If your doctor suspects your pain and inflammation are the result of an obstruction in one of the glands, he or she may order X-rays or ultrasound to identify where the obstruction is and what might be causing it.

If a mass is found in the salivary gland, your doctor will suggest a CT scan or an MRI to get a better look at the problem. Your doctor might also use a fine needle aspiration biopsy to explore further. A lip biopsy of minor salivary glands may be needed to identify certain autoimmune diseases, such as Sjögren’s syndrome.


Salivary disorders are treated according to what is causing them, using medical or surgical treatments. If the salivary disorder is caused by systemic disease (diseases that involve the whole body) then that problem is treated first. This may require a visit to an ENT specialist. If the problem is due to salivary gland obstruction, your doctor might use a probe and dilate the duct to remove the obstructive stone.

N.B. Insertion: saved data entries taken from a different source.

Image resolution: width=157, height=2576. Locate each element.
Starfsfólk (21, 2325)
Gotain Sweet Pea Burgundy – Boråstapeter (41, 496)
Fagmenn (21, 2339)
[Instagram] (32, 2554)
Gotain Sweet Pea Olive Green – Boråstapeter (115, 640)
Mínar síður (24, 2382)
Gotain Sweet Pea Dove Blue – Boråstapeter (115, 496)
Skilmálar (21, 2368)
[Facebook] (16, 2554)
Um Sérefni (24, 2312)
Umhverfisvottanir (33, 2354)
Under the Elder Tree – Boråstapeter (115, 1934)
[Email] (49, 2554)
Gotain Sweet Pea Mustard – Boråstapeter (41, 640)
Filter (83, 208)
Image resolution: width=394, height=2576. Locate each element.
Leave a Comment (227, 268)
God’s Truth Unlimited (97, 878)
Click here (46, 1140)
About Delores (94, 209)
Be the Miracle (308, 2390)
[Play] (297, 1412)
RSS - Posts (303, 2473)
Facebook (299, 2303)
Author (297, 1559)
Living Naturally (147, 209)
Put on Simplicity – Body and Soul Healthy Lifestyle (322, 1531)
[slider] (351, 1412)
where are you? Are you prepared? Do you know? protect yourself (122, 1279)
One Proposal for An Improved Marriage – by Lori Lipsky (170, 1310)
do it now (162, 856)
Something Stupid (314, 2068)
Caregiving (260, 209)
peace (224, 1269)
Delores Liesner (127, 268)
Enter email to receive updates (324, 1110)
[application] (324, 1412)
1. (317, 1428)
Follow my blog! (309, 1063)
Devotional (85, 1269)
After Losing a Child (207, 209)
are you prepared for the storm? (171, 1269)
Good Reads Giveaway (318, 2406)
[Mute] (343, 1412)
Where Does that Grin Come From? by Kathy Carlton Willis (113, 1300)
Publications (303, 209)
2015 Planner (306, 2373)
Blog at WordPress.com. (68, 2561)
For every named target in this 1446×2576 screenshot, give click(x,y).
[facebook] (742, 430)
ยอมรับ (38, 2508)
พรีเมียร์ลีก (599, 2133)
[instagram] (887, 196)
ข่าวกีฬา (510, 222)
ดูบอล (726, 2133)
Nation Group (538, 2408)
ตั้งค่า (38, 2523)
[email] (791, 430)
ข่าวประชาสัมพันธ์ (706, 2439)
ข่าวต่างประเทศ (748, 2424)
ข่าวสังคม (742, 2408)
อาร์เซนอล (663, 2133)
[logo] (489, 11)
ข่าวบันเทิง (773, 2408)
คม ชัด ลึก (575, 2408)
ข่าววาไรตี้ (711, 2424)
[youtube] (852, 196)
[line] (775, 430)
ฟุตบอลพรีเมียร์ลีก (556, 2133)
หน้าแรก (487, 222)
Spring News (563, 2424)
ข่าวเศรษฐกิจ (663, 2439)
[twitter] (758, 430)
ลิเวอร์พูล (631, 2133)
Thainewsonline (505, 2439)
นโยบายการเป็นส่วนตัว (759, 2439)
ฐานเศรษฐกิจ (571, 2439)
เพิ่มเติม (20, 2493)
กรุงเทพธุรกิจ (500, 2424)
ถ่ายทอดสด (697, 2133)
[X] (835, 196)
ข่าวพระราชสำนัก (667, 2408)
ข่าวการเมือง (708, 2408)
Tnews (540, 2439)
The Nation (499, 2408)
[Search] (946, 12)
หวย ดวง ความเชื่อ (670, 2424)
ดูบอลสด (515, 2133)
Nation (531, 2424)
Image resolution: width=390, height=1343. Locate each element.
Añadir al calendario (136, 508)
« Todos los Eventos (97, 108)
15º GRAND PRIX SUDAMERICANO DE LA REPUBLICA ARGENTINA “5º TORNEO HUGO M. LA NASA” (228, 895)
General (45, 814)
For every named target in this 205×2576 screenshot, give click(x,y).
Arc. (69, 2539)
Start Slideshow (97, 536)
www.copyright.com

If a tumor has developed within the salivary gland, your doctor may recommend its removal. You may be referred to an otolaryngologist (commonly known as an ear, nose, and throat doctor) who performs surgery. Most tumors in the parotid gland area are benign (noncancerous). If a tumor is cancerous, it will be surgically removed and the area treated with radiation therapy afterwards.

Helpful Tips

Radiation therapy often causes dry mouth, which can increase your risk for cavities and mouth infections. Here are some tips to keep your mouth moist:

  • Drink plenty of fluids throughout the day and take a water bottle with you wherever you go.
  • Keep your mouth clean. Rinse your mouth before and after meals with plain water and brush your teeth after meals.
  • Take small bites, and chew your food well.
  • Suck on lemons or sour candy or chew gum to stimulate saliva.
  • Avoid caffeine, alcohol, and tobacco.
  • Use over the counter saliva substitutes to add moisture to your mouth.
  • Massage swollen salivary gland firmly as often as possible.